Six months into the Israel-Hamas war in Gaza, a different battle is playing out at the United Nations. The Palestinians have formally sought that an application moved by them in 2011 to become a UN member, be reconsidered by the Security Council. Palestine is currently a non-member observer state.
“It was sent to the Security Council through the Secretary-General of the UN. It was a historic moment then and now, that historic moment has been revived again. We sincerely hope after 12 years since we changed our status to an observer state, that the Security Council will elevate itself to implementing the global consensus on the two-state solution by admitting the state of Palestine for full membership,” says Riyad Mansour, Palestinian Ambassador To UN.
So what happens next?
According to the rules, any application for a full membership has to be first assessed by the 15-member Security Council. The members can shelve it or put it for a vote. The application goes through only if at least nine members back it and it isn’t vetoed by permanent members, the US, Russia, China, France, and the UK.

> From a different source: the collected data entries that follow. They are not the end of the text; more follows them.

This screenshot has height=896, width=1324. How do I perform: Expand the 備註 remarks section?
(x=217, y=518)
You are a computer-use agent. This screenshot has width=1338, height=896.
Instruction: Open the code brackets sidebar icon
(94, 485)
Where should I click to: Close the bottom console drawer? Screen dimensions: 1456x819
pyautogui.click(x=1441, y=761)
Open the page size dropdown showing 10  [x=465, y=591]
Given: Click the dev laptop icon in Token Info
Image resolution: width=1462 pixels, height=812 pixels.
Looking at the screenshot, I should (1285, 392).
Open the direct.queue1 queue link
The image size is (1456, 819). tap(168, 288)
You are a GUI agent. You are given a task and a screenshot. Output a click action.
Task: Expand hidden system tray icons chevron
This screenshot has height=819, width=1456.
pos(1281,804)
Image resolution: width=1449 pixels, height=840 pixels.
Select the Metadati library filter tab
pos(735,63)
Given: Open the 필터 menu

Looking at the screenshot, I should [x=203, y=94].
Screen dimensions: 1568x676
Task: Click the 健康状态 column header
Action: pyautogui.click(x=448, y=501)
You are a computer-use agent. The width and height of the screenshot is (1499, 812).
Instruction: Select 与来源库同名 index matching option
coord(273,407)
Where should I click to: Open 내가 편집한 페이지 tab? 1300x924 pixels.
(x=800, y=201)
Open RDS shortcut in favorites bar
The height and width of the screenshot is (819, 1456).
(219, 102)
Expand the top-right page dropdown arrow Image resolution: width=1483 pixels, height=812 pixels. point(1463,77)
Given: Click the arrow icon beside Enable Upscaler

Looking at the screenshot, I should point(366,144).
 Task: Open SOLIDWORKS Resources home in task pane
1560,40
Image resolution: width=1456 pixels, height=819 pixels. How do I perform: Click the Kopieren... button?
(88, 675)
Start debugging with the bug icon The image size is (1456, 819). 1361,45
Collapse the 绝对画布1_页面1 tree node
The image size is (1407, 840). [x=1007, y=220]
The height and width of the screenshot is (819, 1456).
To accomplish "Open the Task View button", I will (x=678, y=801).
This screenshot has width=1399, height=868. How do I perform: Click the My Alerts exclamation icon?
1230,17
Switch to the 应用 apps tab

Vanessa Frazier, Malta’s ambassador to the UN, is the UNSC president for April and she wants the committee to decide this month. “The committee has to deliberate within the month of April, and we all recognise that any member of the council may decide to present a resolution for membership to be voted at any time, as is the procedure of the council,” she says.
Earlier this year, amid calls for a two-state solution backed by the United States, the Israeli parliament voted overwhelmingly to back Benjamin Netanyahu’s rejection of any unilateral recognition of a Palestinian state
Netanyahu has insisted that once Hamas is defeated, Israel must have security control over Gaza to ensure no security threat emanates from there.